→ Work instruction
Return only the lines from the one that contains "Instruction: Collapse the" through the last line of the records below, exactly as they stand. Pictures are not part of the copy.
+ + + +
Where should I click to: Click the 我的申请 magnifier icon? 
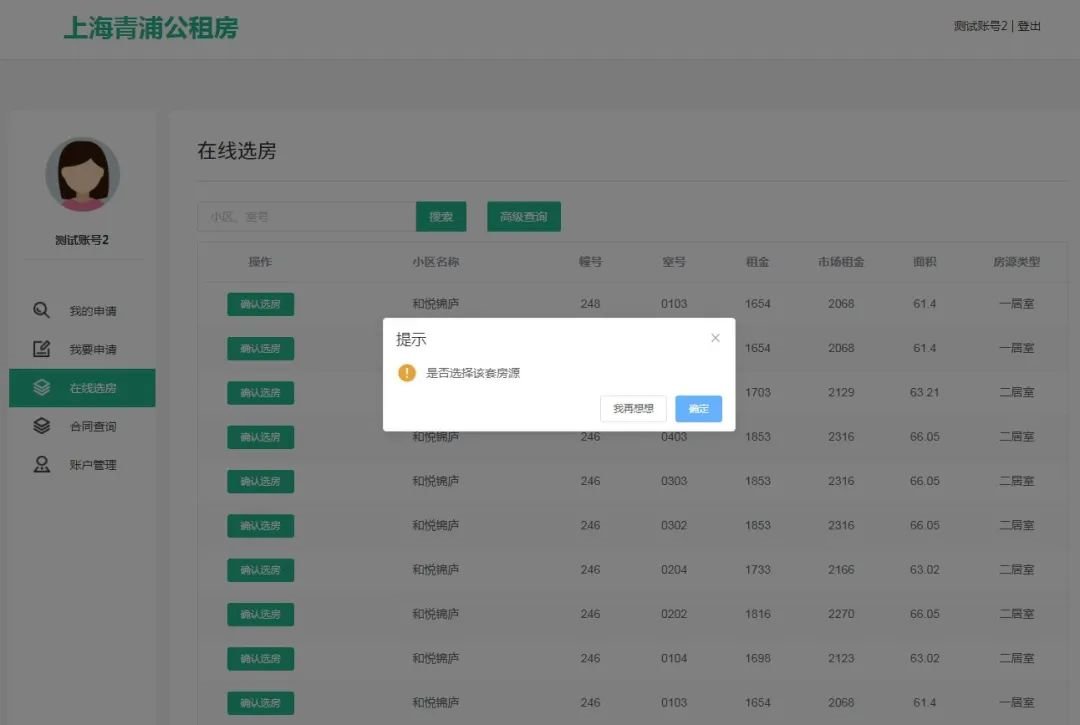tap(41, 310)
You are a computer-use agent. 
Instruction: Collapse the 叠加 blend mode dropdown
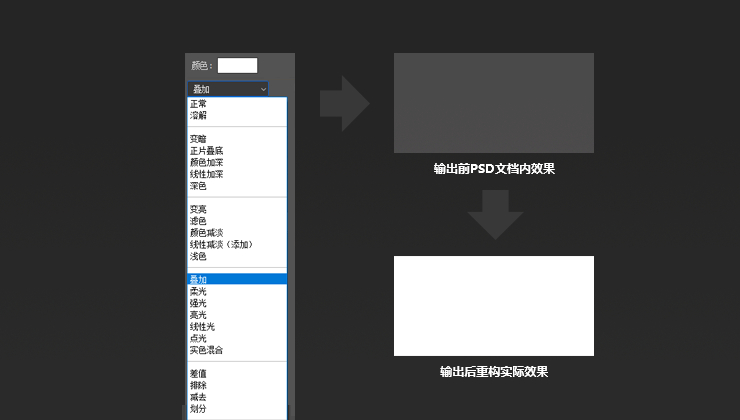(x=229, y=89)
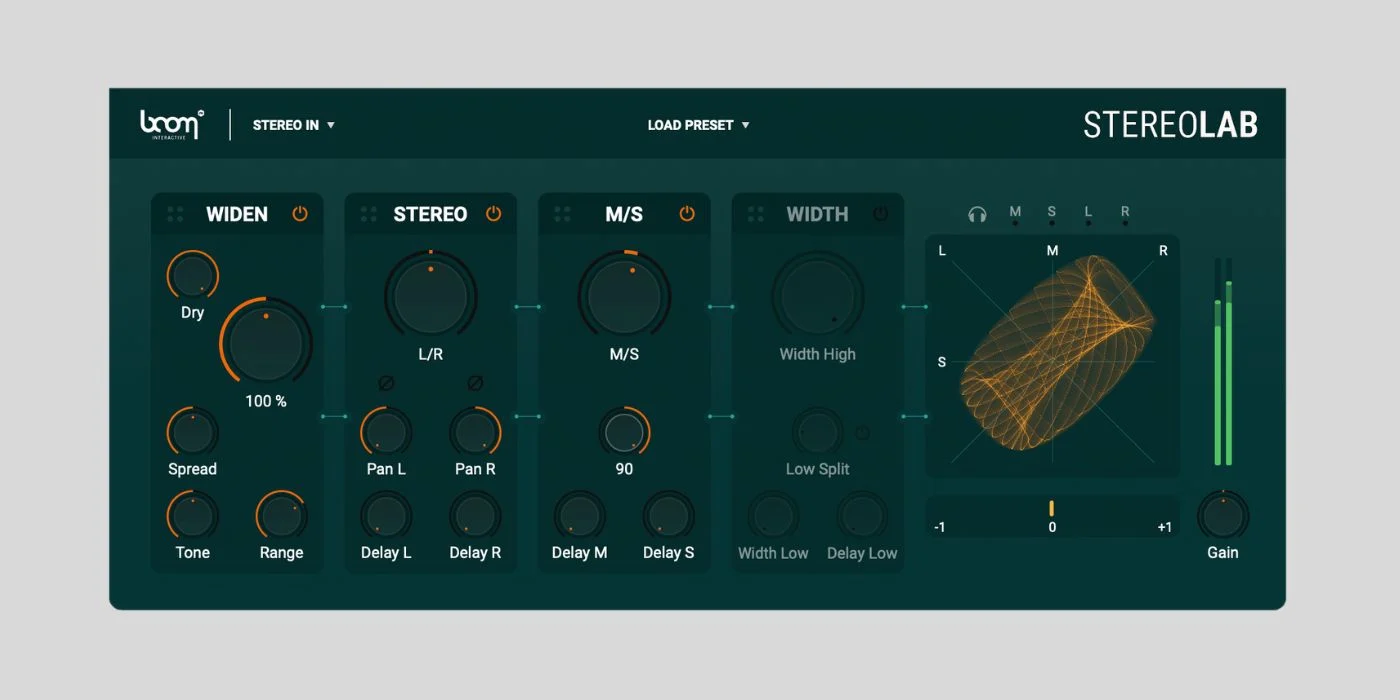Open the STEREO IN dropdown
Image resolution: width=1400 pixels, height=700 pixels.
tap(293, 125)
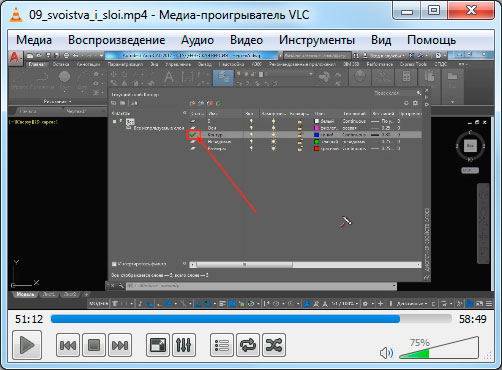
+ + + +
→ Answer space
Instruction: Collapse the 叠加 blend mode dropdown
(x=229, y=89)
Open the STEREO IN dropdown
Image resolution: width=1400 pixels, height=700 pixels.
tap(293, 125)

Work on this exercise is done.